## RECORDS FOR THIS EXERCISE
____________________

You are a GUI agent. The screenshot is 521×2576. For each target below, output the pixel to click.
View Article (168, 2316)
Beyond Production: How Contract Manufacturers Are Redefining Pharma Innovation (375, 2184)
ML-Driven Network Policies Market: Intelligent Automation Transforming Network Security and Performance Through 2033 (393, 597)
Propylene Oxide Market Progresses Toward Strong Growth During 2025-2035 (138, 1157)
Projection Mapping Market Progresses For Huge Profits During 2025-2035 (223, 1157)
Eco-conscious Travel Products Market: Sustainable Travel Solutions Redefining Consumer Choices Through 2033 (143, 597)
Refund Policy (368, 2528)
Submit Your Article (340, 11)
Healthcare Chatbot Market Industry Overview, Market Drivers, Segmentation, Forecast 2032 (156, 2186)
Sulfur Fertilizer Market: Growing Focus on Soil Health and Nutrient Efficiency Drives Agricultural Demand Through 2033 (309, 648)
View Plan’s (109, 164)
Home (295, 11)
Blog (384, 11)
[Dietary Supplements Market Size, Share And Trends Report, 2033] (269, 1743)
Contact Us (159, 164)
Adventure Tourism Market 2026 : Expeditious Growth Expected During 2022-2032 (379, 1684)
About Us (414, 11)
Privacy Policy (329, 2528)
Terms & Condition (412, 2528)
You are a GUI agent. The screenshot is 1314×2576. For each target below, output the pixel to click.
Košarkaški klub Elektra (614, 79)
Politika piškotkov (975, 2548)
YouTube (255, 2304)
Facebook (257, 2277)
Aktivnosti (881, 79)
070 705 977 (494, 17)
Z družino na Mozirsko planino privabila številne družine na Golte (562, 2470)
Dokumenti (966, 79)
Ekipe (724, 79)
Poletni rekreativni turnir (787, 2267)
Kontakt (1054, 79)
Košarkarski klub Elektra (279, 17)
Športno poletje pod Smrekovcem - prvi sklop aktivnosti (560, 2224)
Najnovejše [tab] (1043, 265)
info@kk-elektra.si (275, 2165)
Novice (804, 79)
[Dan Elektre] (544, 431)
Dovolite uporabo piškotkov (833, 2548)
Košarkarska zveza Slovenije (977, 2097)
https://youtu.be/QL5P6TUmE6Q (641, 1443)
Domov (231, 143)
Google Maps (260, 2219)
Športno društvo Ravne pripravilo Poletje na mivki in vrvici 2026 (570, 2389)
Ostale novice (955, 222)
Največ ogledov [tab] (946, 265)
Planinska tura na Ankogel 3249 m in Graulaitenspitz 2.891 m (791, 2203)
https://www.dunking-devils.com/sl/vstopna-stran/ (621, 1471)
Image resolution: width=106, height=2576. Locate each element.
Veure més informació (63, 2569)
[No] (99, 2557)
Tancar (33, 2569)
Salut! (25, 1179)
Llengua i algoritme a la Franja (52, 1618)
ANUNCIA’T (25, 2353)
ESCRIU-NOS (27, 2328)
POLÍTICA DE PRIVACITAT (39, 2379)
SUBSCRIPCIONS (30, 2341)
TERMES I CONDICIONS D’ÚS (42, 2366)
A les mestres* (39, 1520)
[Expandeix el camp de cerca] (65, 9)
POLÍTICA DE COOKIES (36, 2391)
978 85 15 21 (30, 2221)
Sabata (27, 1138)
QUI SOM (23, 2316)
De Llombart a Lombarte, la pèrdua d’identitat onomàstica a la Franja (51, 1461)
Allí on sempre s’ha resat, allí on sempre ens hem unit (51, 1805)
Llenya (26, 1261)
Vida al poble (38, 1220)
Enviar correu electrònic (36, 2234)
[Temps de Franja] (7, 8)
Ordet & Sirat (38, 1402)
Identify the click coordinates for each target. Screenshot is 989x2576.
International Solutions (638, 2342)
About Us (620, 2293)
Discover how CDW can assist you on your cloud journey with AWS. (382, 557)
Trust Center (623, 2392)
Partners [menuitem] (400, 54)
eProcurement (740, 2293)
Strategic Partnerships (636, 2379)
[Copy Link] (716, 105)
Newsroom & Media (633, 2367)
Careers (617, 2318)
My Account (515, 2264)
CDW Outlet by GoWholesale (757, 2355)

____________________

## PROMPT
Your task is to return, exactly and on their own, the lines from the one containing "978 85 15 21 (30, 2221)" through the last line of the listing.

## TASK ANSWER
978 85 15 21 (30, 2221)
Sabata (27, 1138)
QUI SOM (23, 2316)
De Llombart a Lombarte, la pèrdua d’identitat onomàstica a la Franja (51, 1461)
Allí on sempre s’ha resat, allí on sempre ens hem unit (51, 1805)
Llenya (26, 1261)
Vida al poble (38, 1220)
Enviar correu electrònic (36, 2234)
[Temps de Franja] (7, 8)
Ordet & Sirat (38, 1402)
Identify the click coordinates for each target. Screenshot is 989x2576.
International Solutions (638, 2342)
About Us (620, 2293)
Discover how CDW can assist you on your cloud journey with AWS. (382, 557)
Trust Center (623, 2392)
Partners [menuitem] (400, 54)
eProcurement (740, 2293)
Strategic Partnerships (636, 2379)
[Copy Link] (716, 105)
Newsroom & Media (633, 2367)
Careers (617, 2318)
My Account (515, 2264)
CDW Outlet by GoWholesale (757, 2355)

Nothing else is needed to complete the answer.